Ses escapades et son verbe indigné sont ses moyens d’autodéfense, sa manière désemparée d’exprimer son intention de casser les faux masques, la malvie, et partant de là celles de toutes les femmes sans voix que le statu quo humilie, écrase, réduit à moins que rien. Naouiri ya el ghaba naouri sort des sentiers battus de la chanson traditionnelle, met en péril les équilibres acquis parce que Rimitti ne sait pas dire les choses autrement et aussi parce qu’elle avait envie de parler d’amour cru à l’heure où les semeurs de haines tissaient leurs tranchées de mort.

Interdite d’antenne

Ses complaintes sentiront le soufre et la ruade dans l’Algérie occupée et dans celle qui est gouvernée par les siens. La camel, après 1962, est interdite d’antenne. Le nouveau régime estime que la diva enlaidit la révolution. Fidèle à elle-même, Rimitti ne fera la courbette à personne pour dire son envie d’être écoutée. Ses publics, ceux qui l’avaient consacrée, n’avaient pas besoin, eux, non plus de canaux officiels pour écouter ses disques, ses mots du vécu, ses coups de gueule et ses déclarations amoureuses brutales. Le plébiscite est dans la rue. Chez tous ces gens qui n’ont pas besoin de filtre pour comprendre le langage du cœur.

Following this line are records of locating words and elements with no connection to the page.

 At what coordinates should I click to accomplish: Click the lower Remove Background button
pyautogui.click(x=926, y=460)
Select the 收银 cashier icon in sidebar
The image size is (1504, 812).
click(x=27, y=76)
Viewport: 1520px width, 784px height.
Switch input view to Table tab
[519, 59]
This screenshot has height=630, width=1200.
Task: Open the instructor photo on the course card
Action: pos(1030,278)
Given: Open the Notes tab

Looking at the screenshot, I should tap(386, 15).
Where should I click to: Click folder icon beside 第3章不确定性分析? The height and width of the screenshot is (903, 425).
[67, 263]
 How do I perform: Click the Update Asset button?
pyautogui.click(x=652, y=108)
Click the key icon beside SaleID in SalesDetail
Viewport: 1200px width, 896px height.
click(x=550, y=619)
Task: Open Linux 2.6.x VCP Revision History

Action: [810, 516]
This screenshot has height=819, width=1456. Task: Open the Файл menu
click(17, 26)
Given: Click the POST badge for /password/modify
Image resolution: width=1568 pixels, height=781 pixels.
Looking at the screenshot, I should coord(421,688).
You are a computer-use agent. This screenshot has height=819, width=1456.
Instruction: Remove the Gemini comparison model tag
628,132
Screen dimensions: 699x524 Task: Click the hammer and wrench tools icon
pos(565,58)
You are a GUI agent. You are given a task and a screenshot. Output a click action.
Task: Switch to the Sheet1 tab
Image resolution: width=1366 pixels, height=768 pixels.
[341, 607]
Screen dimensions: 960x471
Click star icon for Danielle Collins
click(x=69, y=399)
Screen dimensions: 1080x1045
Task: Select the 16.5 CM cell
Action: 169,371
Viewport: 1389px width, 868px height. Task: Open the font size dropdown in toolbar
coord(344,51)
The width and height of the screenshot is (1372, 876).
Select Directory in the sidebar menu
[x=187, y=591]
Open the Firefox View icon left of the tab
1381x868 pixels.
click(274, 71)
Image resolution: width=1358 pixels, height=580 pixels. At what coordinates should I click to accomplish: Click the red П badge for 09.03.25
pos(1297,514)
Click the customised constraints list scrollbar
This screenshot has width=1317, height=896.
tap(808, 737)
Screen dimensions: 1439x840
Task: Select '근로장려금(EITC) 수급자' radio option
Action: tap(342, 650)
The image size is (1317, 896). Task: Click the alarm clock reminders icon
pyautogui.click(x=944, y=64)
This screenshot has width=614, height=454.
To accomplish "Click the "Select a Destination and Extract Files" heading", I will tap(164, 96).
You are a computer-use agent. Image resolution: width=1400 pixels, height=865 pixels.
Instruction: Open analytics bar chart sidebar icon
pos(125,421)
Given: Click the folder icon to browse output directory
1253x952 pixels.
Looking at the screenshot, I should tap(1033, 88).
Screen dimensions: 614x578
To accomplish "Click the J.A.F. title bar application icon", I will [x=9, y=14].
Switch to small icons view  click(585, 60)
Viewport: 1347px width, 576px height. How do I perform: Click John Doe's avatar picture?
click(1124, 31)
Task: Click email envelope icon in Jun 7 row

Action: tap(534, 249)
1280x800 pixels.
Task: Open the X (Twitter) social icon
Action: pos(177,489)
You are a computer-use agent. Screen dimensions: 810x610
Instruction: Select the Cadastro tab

Dépitée pour ne pas dire dégoûtée par l’engeance régnante sur les canaux de diffusion de la musique et de beaucoup d’autres choses, Rimitti quitte son pays à la fin des années 1970 pour la France. Sa réputation est vite reconnue. L’incontournable mamie, qui n’a pas couru derrière la presse pour se constituer une célébrité, devient incontournable. L’auteur inégalable de Enta goudami ouana mourak est partout célébrée. Partout étudiée. Dans tous les coins du monde. Quelques-unes de ses vieilles chansons sont revisitées par les « raïmens » parmi les plus cotés (Khaled, Mami, Kader). Elle pique des crises mais sait pardonner. Elle était la mère du genre qui a rendu célèbre l’Algérie, l’Algérie de Tessala, l’Algérie de Relizane et l’Algérie du mépris, de la censure et de l’éloignement forcé de la sève de ce pays. Elle était la matriarche du raï. L’incomparable diva.